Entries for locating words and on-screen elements
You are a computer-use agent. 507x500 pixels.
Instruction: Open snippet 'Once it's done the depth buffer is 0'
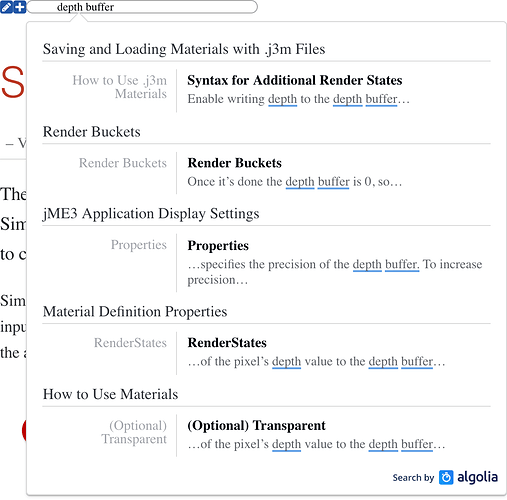tap(295, 182)
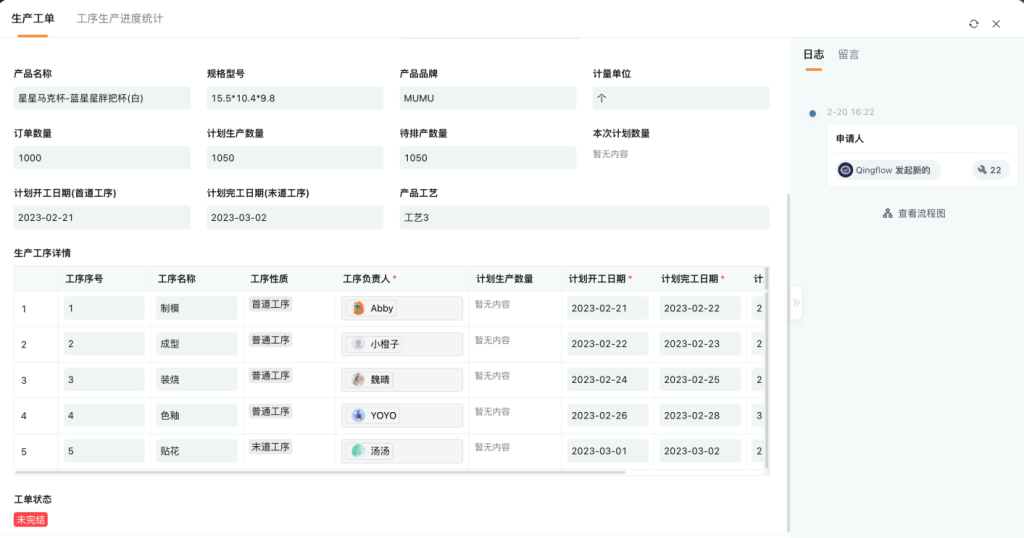1024x538 pixels.
Task: Click 汤汤 avatar icon in row 5
Action: pos(358,451)
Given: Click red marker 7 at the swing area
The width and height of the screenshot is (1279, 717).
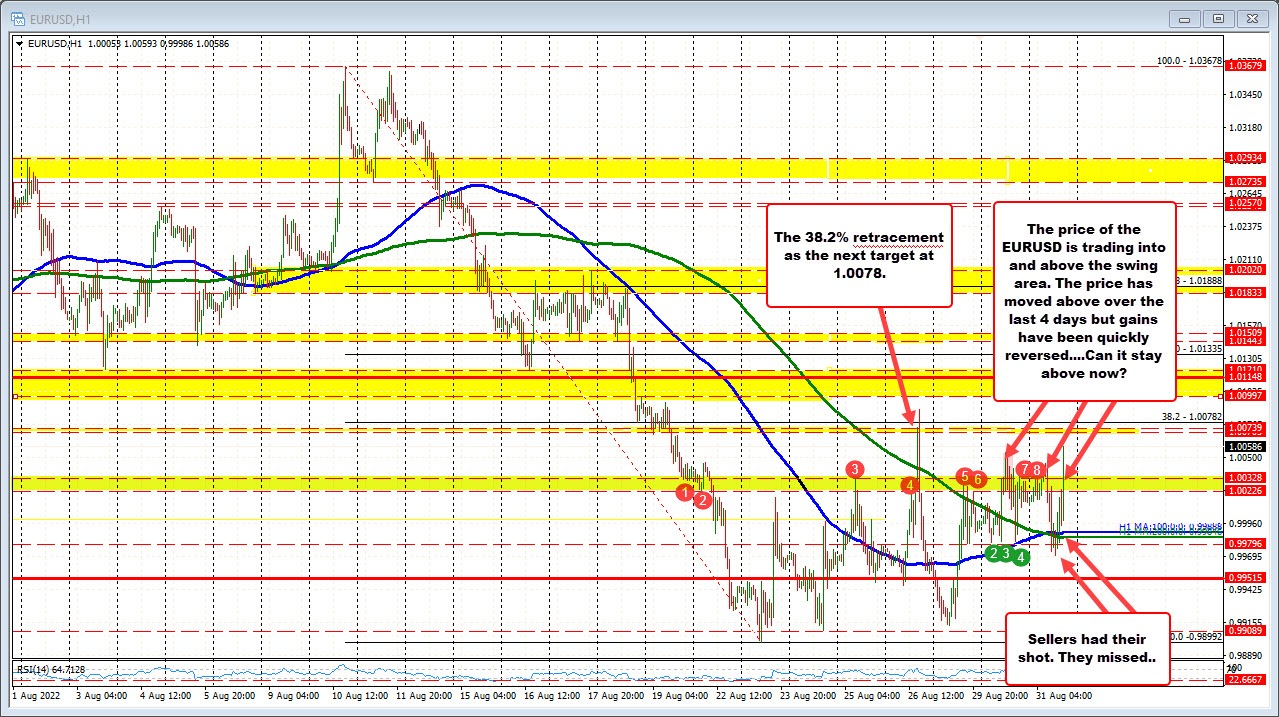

=== EXERCISE GOAL ===
Reproduce the material verbatim from the line containing "Given: Click red marker 7 at the swing area" through the end of the material, both ends included. Omit the pictures from your answer.

=== RIGHT ANSWER ===
Given: Click red marker 7 at the swing area
The width and height of the screenshot is (1279, 717).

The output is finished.